Conversely, for each Mor-constant c and each primitive type substitution
s such that domain s is the set of type variables occurring in Sigma c,
c_s+(Sigma c) is a constant term over Mor.

Hence, for logical purposes, we may identify the constant terms over Mor
with pairs (c, s) such that c is a Mor-constant and s is a primitive type
substitution that has the set of type variables occurring in Sigma c as its
domain.  This will be done in what follows, and the notation "c_sigma" will
be taken as a description of such pairs.  (NB:  I am NOT suggesting any
change in the implementation of the HOL system.)
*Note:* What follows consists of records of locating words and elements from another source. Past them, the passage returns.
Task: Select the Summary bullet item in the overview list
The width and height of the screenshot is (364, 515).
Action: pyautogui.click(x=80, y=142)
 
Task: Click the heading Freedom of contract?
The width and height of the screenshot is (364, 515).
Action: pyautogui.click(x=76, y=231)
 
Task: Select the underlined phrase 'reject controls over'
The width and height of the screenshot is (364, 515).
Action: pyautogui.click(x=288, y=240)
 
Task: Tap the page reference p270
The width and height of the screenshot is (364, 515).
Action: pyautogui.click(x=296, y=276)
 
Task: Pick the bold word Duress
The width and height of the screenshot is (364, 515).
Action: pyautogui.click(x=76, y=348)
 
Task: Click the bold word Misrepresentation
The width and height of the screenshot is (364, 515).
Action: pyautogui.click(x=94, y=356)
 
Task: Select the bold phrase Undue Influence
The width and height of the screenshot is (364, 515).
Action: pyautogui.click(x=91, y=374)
Now consider a Mor-constant term c_sigma = (c, s), a Mor-frame Fr, and a
type valuation V_1 over Fr such that, for every type variable alpha in the
domain of s, V_1 assigns types to every type variable occurring in s alpha.
Let V, the type valuation over Fr induced by c, s, and V_1, be the type
valuation over Fr that has the same domain as s and, for every alpha in
domain s, assigns to alpha the type denoted by s alpha in Fr under V_1.
A valuation V is an induced type valuation for c and s over Fr if, and
only if, for some V_1, V is the type valuation over Fr induced by c, s,
and V_1.

In order for In = (Fr, I) to be a Mor-interpretation, the function I must
satisfy the following conditions:

  (1) For each Mor-constant c, each primitive type substitution s that has
      the set of type variables occurring in Sigma c as its domain, and
      each V that is an induced type valuation for c and s over Fr,
      I c s V is a member of type denoted by Sigma c in Fr under V.
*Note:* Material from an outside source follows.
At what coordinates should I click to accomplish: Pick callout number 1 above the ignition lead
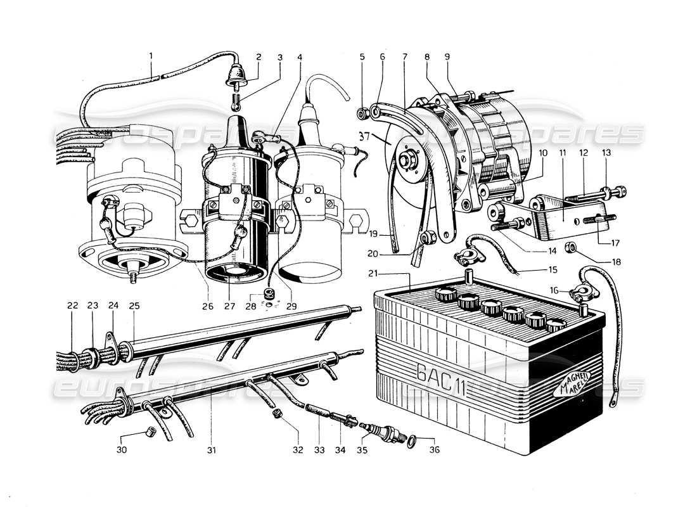pos(151,56)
  (2) Where Sigma = is alpha->alpha->bool, domain s is {alpha}, and
      V is an induced type valuation for = and s over Fr, I = s V is the
      the function f such that, for u, v in V alpha, f u v is truth if u is
      the same object as v, and f u v is falsehood if u and v are distinct.

  (3) Where Sigma iota is (alpha->bool)->alpha, domain s is {alpha}, and
      V is an induced type valuation for iota and s over Fr, I iota s V
      is a function f such that, for g in the type denoted by alpha->bool in
      Fr under V,  if there is a u in domain g such that
      {v in domain g | g v is truth} = {u}, then f g = u.

This completes the definition of interpretations.  Note that the function
I assigns a definite semantic object I c as the meaning of the Mor-constant
c.  Thus, c itself has a meaning, rather than being an uninterpreted piece
of syntax (a mere name) from which semantically significant syntactic objects
are generated.  This motivates the terminology use here, according to which
c is called a constant and the various c_sigma's are called constant terms.

With the definition of interpretations in hand, the next step in defining
models is to extend the assignments of types to type variables provided
by type valuations to assignments that also assign appropriate values
to variables.  Such extended assignments will be called, simply, valuations.

As in the case of constant terms, a variable term x_sigma will be
identified with the pair (x, s) such that domain s is the set of type
variables occurring in Sigma x and s+(Sigma x) = sigma.  And, given this,
the notion of an induced type valuation extends automatically to cover
variables.

The valuations over the Mor-interpretation In = (Fr, I) are the functions
V such that:

  (1) For some set w of type variables, V includes a w-valuation over
      Fr.

  (2) For each variable x, each primitive type substitution s that has
      the set of type variables occurring in Sigma x as its domain, and
      each V_1 that is an induced type valuation for x and s over Fr,
      V x s V_1 is a member of the type denoted by Sigma x in Fr under V_1.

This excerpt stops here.